--- start Dataset extract ---

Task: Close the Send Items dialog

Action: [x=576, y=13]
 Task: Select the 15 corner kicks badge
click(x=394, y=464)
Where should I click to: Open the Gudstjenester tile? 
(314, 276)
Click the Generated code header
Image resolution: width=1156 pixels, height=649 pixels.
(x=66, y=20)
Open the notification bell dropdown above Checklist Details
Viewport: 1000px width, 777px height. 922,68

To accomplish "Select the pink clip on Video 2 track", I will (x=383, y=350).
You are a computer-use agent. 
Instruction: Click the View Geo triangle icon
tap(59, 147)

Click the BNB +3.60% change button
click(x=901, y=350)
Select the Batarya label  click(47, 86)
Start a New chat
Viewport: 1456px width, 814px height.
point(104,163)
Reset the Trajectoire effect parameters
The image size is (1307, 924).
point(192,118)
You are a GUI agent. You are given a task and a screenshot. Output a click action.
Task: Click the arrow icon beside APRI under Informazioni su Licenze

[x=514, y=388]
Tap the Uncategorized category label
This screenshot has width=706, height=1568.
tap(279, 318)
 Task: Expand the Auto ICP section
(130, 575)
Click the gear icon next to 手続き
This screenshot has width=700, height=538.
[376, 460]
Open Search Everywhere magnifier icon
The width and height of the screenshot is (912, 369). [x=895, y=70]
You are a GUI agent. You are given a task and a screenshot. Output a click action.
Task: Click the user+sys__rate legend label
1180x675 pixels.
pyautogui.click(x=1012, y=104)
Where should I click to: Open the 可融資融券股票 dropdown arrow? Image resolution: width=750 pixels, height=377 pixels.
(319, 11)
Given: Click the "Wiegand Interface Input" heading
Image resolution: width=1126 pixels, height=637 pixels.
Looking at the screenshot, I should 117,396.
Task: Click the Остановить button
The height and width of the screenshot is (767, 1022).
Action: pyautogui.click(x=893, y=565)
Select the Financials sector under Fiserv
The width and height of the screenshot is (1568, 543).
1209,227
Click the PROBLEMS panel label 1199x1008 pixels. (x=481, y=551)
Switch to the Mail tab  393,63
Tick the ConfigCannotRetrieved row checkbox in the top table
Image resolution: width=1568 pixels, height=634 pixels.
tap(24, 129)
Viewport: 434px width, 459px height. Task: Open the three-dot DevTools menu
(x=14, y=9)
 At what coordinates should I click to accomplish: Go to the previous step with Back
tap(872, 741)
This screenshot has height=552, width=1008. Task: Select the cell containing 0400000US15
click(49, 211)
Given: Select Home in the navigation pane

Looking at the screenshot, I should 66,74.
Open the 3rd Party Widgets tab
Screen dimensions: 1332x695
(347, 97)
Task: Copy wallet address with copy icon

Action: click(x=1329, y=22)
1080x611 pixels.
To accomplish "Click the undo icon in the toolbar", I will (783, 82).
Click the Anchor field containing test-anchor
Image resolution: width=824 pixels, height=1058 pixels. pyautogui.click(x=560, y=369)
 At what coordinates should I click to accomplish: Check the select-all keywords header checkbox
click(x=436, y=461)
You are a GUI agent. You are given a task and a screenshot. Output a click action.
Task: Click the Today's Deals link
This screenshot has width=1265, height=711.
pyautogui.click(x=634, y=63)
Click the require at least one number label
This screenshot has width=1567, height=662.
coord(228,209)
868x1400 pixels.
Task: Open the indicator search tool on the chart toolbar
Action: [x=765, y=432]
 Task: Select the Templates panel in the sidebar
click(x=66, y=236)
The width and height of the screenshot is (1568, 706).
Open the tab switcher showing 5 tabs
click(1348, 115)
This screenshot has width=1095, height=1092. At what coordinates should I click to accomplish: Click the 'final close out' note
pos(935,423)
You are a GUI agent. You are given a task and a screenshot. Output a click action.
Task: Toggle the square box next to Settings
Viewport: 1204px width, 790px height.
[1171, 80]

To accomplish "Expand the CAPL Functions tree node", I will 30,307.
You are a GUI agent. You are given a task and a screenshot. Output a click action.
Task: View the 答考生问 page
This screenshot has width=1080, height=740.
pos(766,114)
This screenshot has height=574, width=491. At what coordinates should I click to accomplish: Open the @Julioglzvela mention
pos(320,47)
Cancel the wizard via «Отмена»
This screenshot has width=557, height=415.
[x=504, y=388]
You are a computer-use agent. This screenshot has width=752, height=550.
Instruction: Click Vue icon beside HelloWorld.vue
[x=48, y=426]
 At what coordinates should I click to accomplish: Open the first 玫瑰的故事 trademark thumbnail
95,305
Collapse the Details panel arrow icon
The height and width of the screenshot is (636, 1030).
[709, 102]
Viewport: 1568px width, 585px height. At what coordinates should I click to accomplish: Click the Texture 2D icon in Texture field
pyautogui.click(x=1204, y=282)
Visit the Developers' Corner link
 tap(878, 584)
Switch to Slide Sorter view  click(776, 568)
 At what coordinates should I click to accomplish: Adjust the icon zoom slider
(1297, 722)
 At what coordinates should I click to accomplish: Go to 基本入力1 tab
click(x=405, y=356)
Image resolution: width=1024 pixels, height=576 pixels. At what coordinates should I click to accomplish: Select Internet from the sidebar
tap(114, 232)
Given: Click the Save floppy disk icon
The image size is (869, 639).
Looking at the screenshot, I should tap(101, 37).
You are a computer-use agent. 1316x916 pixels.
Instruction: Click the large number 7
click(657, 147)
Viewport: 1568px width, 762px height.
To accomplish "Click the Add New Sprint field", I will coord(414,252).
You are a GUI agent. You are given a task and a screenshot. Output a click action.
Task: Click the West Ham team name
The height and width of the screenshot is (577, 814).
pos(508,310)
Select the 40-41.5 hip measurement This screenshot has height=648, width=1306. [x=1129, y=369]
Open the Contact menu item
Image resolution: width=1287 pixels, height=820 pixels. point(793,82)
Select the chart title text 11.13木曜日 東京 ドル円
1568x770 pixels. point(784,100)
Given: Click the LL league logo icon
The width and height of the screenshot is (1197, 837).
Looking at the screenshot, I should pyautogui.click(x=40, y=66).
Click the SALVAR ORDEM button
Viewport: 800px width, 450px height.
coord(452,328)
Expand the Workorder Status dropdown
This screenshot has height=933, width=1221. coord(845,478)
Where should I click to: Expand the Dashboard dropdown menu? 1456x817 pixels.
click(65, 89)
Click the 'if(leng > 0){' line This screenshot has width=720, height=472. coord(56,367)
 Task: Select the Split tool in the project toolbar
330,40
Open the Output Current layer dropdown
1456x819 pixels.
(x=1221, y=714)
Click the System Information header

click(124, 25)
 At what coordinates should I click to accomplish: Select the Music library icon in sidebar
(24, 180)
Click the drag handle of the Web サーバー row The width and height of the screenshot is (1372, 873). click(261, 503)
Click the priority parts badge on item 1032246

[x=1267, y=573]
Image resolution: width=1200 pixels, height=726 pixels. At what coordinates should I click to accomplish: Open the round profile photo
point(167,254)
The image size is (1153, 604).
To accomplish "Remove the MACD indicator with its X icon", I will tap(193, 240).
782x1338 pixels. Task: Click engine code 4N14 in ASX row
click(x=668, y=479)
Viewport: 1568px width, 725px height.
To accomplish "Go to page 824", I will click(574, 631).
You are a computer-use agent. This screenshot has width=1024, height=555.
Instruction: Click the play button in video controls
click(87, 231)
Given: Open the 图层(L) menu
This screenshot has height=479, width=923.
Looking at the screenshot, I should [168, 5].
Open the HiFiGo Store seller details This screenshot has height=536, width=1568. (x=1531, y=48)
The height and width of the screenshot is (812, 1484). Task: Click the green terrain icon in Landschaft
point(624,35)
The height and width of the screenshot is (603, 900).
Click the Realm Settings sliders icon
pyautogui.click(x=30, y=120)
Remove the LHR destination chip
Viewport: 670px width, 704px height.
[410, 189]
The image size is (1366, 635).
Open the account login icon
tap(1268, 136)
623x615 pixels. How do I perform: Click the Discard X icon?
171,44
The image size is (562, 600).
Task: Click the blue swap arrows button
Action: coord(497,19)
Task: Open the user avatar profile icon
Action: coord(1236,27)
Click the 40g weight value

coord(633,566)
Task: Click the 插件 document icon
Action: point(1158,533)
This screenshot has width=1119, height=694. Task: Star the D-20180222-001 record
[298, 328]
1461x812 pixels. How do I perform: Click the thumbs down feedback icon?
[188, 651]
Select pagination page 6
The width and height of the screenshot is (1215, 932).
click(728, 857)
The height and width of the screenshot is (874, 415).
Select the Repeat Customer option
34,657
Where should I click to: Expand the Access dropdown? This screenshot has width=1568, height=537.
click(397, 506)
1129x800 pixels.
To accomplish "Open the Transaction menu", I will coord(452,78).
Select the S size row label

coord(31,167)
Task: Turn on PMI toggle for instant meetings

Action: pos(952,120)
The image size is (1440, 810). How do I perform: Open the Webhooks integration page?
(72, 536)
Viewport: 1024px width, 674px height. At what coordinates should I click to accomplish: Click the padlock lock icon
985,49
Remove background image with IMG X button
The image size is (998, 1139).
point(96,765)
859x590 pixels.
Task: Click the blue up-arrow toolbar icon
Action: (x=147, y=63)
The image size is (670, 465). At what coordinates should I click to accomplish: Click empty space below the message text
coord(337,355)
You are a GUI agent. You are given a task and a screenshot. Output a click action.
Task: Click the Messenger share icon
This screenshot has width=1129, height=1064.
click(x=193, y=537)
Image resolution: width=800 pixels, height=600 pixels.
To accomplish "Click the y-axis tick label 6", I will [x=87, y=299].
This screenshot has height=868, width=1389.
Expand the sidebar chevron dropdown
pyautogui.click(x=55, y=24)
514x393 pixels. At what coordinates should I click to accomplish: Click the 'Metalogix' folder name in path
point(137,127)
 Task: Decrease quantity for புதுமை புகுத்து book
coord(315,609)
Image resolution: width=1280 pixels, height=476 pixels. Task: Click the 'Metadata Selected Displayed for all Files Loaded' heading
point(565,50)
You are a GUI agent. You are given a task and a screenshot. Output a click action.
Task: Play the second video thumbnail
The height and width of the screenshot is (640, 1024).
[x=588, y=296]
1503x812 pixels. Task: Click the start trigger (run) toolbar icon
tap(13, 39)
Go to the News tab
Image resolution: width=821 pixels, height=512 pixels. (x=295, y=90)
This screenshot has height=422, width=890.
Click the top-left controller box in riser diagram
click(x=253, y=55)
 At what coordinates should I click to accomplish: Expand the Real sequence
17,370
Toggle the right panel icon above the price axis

--- end Dataset extract ---

_What is expected_
Revise the lines from the start of the records up to and including the line with "will (x=383, y=350)." by replacing "notification bell" with "alert bell". Leave everything else in those lines unchanged.

_Answer to this problem_
Task: Close the Send Items dialog

Action: [x=576, y=13]
 Task: Select the 15 corner kicks badge
click(x=394, y=464)
Where should I click to: Open the Gudstjenester tile? 
(314, 276)
Click the Generated code header
Image resolution: width=1156 pixels, height=649 pixels.
(x=66, y=20)
Open the alert bell dropdown above Checklist Details
Viewport: 1000px width, 777px height. 922,68

To accomplish "Select the pink clip on Video 2 track", I will (x=383, y=350).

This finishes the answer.